-- EXERCISE PROMPT --
Print each of the entries exactly, leaving nothing out.

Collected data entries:
--------------------------------------------------
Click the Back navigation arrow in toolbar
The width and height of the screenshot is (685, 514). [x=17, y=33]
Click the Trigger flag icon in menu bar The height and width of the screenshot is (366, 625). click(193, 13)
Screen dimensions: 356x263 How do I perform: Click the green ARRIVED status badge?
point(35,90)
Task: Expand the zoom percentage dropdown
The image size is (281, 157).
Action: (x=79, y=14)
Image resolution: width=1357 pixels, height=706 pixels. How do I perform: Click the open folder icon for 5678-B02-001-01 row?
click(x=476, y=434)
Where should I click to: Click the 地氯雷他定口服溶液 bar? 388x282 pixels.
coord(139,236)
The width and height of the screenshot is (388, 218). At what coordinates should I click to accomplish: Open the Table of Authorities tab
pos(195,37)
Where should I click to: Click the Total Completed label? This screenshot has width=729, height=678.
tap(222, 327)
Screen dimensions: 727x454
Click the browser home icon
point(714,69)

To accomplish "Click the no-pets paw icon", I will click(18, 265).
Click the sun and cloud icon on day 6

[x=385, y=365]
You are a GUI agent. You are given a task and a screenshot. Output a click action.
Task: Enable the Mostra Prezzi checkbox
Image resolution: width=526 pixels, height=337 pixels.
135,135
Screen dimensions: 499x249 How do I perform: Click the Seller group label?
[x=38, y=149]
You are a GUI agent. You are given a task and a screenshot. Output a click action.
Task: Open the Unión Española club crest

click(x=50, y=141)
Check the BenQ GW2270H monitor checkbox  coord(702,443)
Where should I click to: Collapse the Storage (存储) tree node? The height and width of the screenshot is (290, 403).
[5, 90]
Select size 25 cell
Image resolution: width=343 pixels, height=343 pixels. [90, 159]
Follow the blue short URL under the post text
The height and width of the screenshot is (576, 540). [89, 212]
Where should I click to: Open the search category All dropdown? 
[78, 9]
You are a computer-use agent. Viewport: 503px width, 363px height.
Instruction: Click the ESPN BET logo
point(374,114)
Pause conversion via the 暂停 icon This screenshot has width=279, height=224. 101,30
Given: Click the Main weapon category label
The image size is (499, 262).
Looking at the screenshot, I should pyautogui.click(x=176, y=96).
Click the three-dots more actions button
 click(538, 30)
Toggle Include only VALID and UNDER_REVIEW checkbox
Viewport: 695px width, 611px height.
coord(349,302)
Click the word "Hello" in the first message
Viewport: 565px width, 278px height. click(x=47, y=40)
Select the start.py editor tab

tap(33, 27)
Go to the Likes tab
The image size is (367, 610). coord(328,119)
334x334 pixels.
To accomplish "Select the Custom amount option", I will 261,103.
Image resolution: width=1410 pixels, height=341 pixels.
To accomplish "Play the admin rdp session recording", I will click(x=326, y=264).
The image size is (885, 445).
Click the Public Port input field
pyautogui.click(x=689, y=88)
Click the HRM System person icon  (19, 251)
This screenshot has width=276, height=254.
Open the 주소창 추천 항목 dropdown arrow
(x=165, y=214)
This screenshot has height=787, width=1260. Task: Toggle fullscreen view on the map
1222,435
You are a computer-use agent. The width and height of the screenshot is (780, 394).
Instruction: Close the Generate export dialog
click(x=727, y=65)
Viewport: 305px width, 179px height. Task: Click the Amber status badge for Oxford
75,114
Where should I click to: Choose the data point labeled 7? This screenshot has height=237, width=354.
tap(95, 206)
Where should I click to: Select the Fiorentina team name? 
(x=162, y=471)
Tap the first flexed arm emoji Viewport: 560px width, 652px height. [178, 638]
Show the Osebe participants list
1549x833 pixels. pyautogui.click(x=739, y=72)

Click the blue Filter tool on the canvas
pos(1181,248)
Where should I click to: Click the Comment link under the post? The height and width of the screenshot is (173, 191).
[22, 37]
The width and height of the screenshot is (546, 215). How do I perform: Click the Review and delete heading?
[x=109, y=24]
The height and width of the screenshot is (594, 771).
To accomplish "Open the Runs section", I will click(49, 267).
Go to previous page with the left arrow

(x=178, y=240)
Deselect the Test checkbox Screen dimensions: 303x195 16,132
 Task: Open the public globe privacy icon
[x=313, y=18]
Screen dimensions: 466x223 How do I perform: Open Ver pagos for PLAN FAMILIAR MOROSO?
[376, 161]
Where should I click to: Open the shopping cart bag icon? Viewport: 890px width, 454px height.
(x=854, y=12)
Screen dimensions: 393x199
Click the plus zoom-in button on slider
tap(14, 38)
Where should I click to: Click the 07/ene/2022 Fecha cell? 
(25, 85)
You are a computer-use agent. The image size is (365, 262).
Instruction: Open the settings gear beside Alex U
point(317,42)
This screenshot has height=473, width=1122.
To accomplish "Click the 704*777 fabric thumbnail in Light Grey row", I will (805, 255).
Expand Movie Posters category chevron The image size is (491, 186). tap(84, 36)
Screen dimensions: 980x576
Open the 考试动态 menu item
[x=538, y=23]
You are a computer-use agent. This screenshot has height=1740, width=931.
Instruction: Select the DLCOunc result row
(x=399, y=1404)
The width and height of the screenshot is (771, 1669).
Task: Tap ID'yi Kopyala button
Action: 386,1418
--------------------------------------------------
-- ANSWER TO THE PROBLEM --
Click the Back navigation arrow in toolbar
The width and height of the screenshot is (685, 514). [x=17, y=33]
Click the Trigger flag icon in menu bar The height and width of the screenshot is (366, 625). click(193, 13)
Screen dimensions: 356x263 How do I perform: Click the green ARRIVED status badge?
point(35,90)
Task: Expand the zoom percentage dropdown
The image size is (281, 157).
Action: (x=79, y=14)
Image resolution: width=1357 pixels, height=706 pixels. How do I perform: Click the open folder icon for 5678-B02-001-01 row?
click(x=476, y=434)
Where should I click to: Click the 地氯雷他定口服溶液 bar? 388x282 pixels.
coord(139,236)
The width and height of the screenshot is (388, 218). At what coordinates should I click to accomplish: Open the Table of Authorities tab
pos(195,37)
Where should I click to: Click the Total Completed label? This screenshot has width=729, height=678.
tap(222, 327)
Screen dimensions: 727x454
Click the browser home icon
point(714,69)

To accomplish "Click the no-pets paw icon", I will click(18, 265).
Click the sun and cloud icon on day 6

[x=385, y=365]
You are a GUI agent. You are given a task and a screenshot. Output a click action.
Task: Enable the Mostra Prezzi checkbox
Image resolution: width=526 pixels, height=337 pixels.
135,135
Screen dimensions: 499x249 How do I perform: Click the Seller group label?
[x=38, y=149]
You are a GUI agent. You are given a task and a screenshot. Output a click action.
Task: Open the Unión Española club crest

click(x=50, y=141)
Check the BenQ GW2270H monitor checkbox  coord(702,443)
Where should I click to: Collapse the Storage (存储) tree node? The height and width of the screenshot is (290, 403).
[5, 90]
Select size 25 cell
Image resolution: width=343 pixels, height=343 pixels. [90, 159]
Follow the blue short URL under the post text
The height and width of the screenshot is (576, 540). [89, 212]
Where should I click to: Open the search category All dropdown? 
[78, 9]
You are a computer-use agent. Viewport: 503px width, 363px height.
Instruction: Click the ESPN BET logo
point(374,114)
Pause conversion via the 暂停 icon This screenshot has width=279, height=224. 101,30
Given: Click the Main weapon category label
The image size is (499, 262).
Looking at the screenshot, I should pyautogui.click(x=176, y=96).
Click the three-dots more actions button
 click(538, 30)
Toggle Include only VALID and UNDER_REVIEW checkbox
Viewport: 695px width, 611px height.
coord(349,302)
Click the word "Hello" in the first message
Viewport: 565px width, 278px height. click(x=47, y=40)
Select the start.py editor tab

tap(33, 27)
Go to the Likes tab
The image size is (367, 610). coord(328,119)
334x334 pixels.
To accomplish "Select the Custom amount option", I will 261,103.
Image resolution: width=1410 pixels, height=341 pixels.
To accomplish "Play the admin rdp session recording", I will click(x=326, y=264).
The image size is (885, 445).
Click the Public Port input field
pyautogui.click(x=689, y=88)
Click the HRM System person icon  (19, 251)
This screenshot has width=276, height=254.
Open the 주소창 추천 항목 dropdown arrow
(x=165, y=214)
This screenshot has height=787, width=1260. Task: Toggle fullscreen view on the map
1222,435
You are a computer-use agent. The width and height of the screenshot is (780, 394).
Instruction: Close the Generate export dialog
click(x=727, y=65)
Viewport: 305px width, 179px height. Task: Click the Amber status badge for Oxford
75,114
Where should I click to: Choose the data point labeled 7? This screenshot has height=237, width=354.
tap(95, 206)
Where should I click to: Select the Fiorentina team name? 
(x=162, y=471)
Tap the first flexed arm emoji Viewport: 560px width, 652px height. [178, 638]
Show the Osebe participants list
1549x833 pixels. pyautogui.click(x=739, y=72)

Click the blue Filter tool on the canvas
pos(1181,248)
Where should I click to: Click the Comment link under the post? The height and width of the screenshot is (173, 191).
[22, 37]
The width and height of the screenshot is (546, 215). How do I perform: Click the Review and delete heading?
[x=109, y=24]
The height and width of the screenshot is (594, 771).
To accomplish "Open the Runs section", I will click(49, 267).
Go to previous page with the left arrow

(x=178, y=240)
Deselect the Test checkbox Screen dimensions: 303x195 16,132
 Task: Open the public globe privacy icon
[x=313, y=18]
Screen dimensions: 466x223 How do I perform: Open Ver pagos for PLAN FAMILIAR MOROSO?
[376, 161]
Where should I click to: Open the shopping cart bag icon? Viewport: 890px width, 454px height.
(x=854, y=12)
Screen dimensions: 393x199
Click the plus zoom-in button on slider
tap(14, 38)
Where should I click to: Click the 07/ene/2022 Fecha cell? 
(25, 85)
You are a computer-use agent. The image size is (365, 262).
Instruction: Open the settings gear beside Alex U
point(317,42)
This screenshot has height=473, width=1122.
To accomplish "Click the 704*777 fabric thumbnail in Light Grey row", I will (805, 255).
Expand Movie Posters category chevron The image size is (491, 186). tap(84, 36)
Screen dimensions: 980x576
Open the 考试动态 menu item
[x=538, y=23]
You are a computer-use agent. This screenshot has height=1740, width=931.
Instruction: Select the DLCOunc result row
(x=399, y=1404)
The width and height of the screenshot is (771, 1669).
Task: Tap ID'yi Kopyala button
Action: 386,1418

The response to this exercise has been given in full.